## Task to carry out
Reproduce the lines of the data word for word, from the line with "Home (38, 390)" to the line with "Course/Jobs (68, 1714)", including both of those lines.

____________

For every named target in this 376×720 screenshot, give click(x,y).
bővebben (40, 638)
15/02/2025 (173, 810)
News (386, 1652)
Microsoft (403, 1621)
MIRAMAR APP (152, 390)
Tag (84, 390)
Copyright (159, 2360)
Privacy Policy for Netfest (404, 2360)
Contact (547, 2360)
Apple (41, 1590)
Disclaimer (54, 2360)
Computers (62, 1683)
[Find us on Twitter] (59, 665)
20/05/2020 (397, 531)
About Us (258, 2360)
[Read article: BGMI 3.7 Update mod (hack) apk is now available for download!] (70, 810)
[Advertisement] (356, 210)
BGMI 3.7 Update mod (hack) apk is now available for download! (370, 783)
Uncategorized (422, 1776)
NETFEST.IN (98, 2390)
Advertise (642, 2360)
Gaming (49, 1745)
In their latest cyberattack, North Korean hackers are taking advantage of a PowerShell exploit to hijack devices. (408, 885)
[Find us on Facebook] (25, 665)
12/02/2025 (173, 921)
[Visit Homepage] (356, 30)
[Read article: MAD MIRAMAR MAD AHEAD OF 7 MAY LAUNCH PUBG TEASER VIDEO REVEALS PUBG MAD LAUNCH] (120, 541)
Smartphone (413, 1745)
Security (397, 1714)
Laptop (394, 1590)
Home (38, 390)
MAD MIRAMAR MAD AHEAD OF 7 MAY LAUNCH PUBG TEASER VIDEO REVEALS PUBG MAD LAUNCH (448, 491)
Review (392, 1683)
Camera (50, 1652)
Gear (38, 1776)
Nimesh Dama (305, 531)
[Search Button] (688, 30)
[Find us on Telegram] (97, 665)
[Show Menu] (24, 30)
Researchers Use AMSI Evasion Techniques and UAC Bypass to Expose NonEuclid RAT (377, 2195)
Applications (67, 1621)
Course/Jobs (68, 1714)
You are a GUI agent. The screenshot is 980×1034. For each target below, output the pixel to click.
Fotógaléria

____________

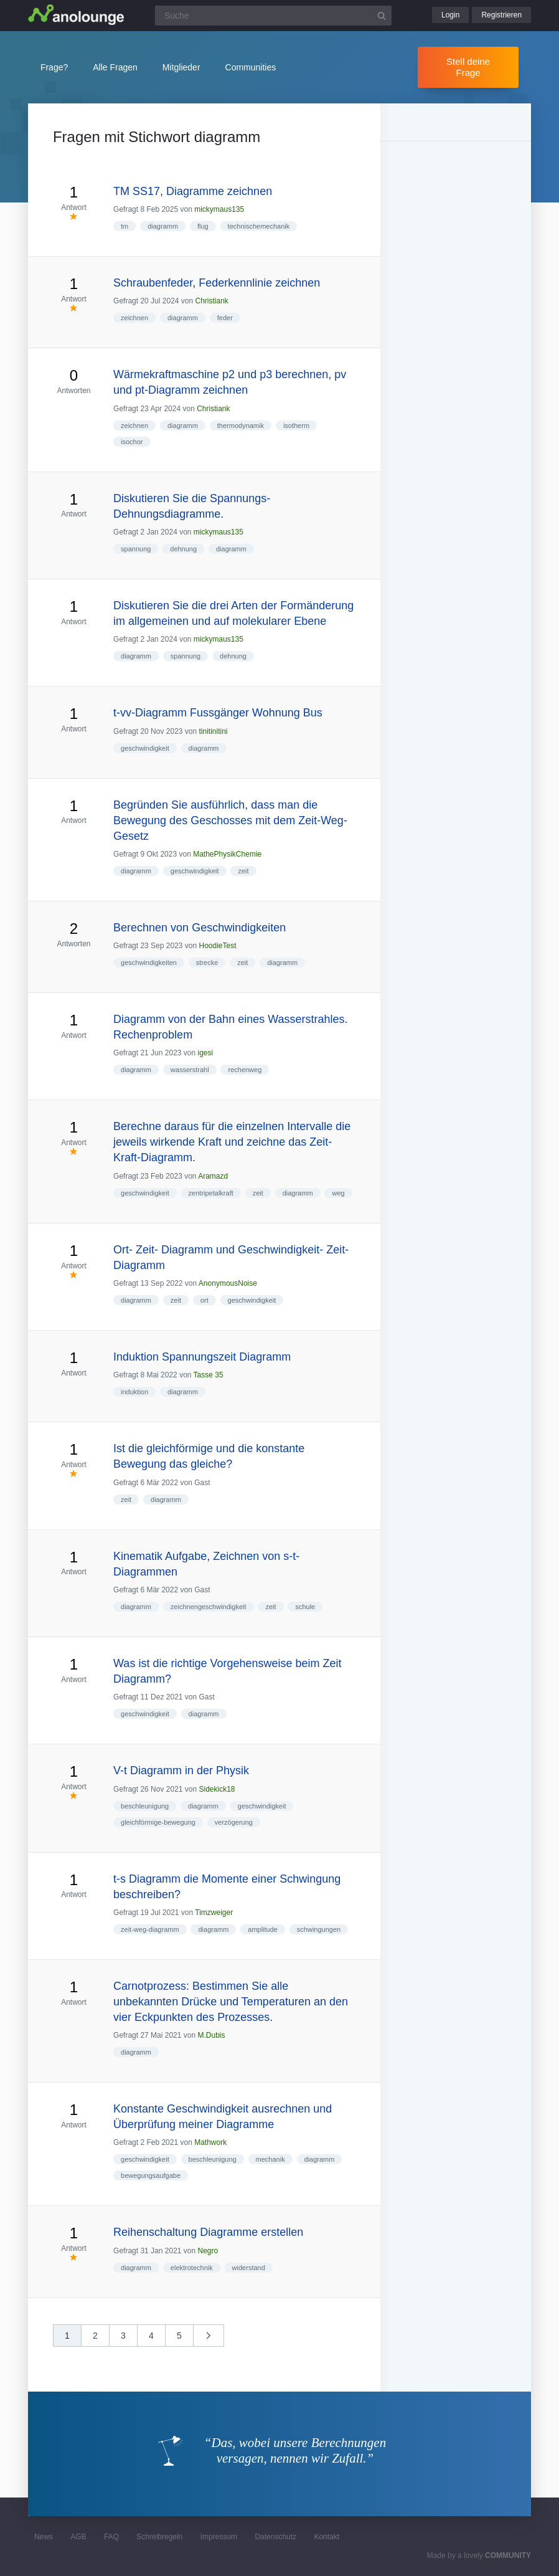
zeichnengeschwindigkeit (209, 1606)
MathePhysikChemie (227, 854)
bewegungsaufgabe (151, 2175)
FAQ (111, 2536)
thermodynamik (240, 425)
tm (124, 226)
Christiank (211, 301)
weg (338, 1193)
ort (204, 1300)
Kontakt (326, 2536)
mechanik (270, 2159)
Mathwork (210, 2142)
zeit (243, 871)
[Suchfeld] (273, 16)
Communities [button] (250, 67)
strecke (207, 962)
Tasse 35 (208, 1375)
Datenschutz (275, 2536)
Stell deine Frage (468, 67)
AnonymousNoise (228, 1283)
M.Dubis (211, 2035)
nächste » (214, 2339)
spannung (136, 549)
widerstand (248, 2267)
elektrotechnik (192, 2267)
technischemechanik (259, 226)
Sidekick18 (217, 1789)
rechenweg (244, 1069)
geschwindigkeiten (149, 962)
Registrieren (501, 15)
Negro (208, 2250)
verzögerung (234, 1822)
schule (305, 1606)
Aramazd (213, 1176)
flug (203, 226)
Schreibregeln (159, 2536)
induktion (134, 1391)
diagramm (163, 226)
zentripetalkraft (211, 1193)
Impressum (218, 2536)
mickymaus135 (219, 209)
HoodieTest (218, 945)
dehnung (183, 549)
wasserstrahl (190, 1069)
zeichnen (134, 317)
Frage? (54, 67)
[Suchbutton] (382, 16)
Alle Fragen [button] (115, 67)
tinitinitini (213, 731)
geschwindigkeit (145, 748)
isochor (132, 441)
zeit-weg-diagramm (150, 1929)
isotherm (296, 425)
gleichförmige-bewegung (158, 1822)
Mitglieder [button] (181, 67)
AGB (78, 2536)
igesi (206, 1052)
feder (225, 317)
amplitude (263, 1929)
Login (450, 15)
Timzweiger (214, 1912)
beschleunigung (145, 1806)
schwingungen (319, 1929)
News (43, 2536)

____________

## Full response
Home (38, 390)
MAD MIRAMAR MAD AHEAD OF 7 MAY LAUNCH PUBG TEASER VIDEO REVEALS PUBG MAD LAUNCH (448, 491)
Review (392, 1683)
Camera (50, 1652)
Gear (38, 1776)
Nimesh Dama (305, 531)
[Search Button] (688, 30)
[Find us on Telegram] (97, 665)
[Show Menu] (24, 30)
Researchers Use AMSI Evasion Techniques and UAC Bypass to Expose NonEuclid RAT (377, 2195)
Applications (67, 1621)
Course/Jobs (68, 1714)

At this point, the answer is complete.